A former chief of the navy in Guinea-Bissau in western Africa appeared in a New York City courtroom on Friday to face charges regarding cocaine trafficking, according to a drug enforcement official, Ronald Kubisty.
Rear Admiral Jose Americo Bubo Na Tchuto was flown to New York City after he was detained while traveling on a yacht in the eastern Atlantic Ocean.
The 62-year-old Adm. Na Tchuto is known to U.S. law enforcement as a narcotics kingpin in Guinea-Bissau’s huge drug trade. The small, former-Portuguese colony is a known point of entry and departure for drug-smuggling, organized-crime organizations.

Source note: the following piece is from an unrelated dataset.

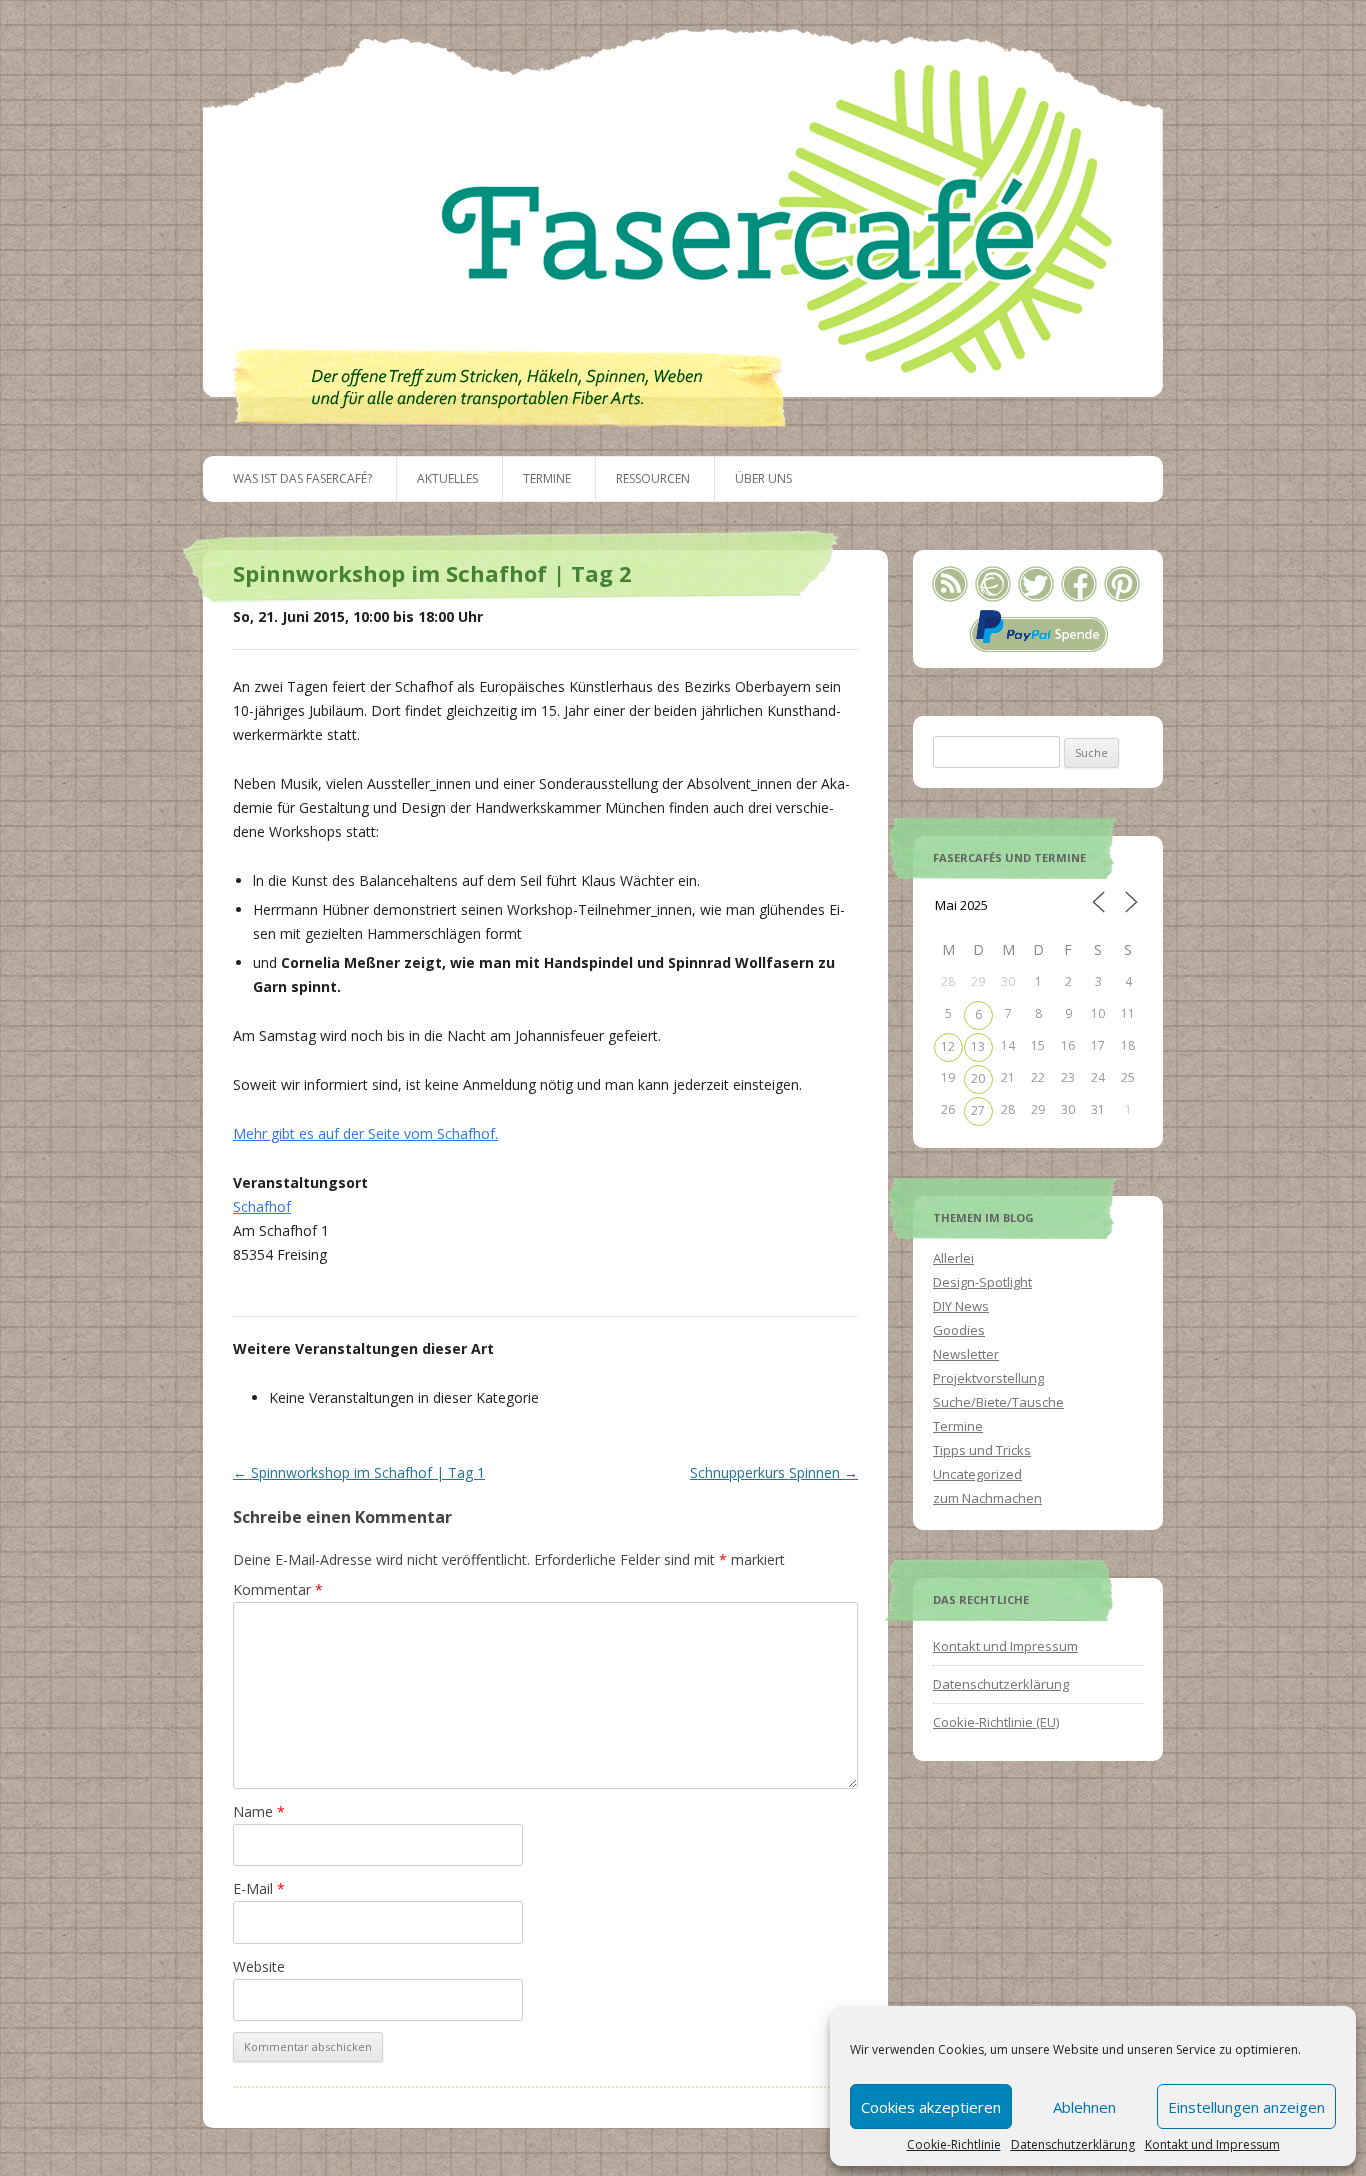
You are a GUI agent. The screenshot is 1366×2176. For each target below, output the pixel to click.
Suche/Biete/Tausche (998, 1402)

According to Inspector Ron Kubisty, cocaine is smuggled into Guinea-Bissau from Colombia, or other Latin American countries, and then drug shipments are rerouted to European countries as well as the United States.
The federal indictment against Adm. Na Tchuto and two other defendants alleges that they were middlemen in a huge drug-smuggling operation originating in Latin America.
It also alleges they all worked together to receive tons of cocaine transported by ships from South America to Guinea-Bissau, and then they stored and protected the cocaine in Guinea-Bissau before its eventual journey to other locations in Europe, including the American mainland.
Adm. Na Tchuto and four other Guinea-Bissau nationals were taken into custody aboard a yacht in international waters in the eastern Atlantic Ocean near the Cape Verde Islands.
The suspects were arrested by U.S. federal drug agents when the admiral’s boat was observed traveling while flying a Panama flag.
A booming cocaine trade has turned Guinea-Bissau into what U.S. law enforcement officials claim is a narco-state with key members of the government involved in the lucrative drug trade.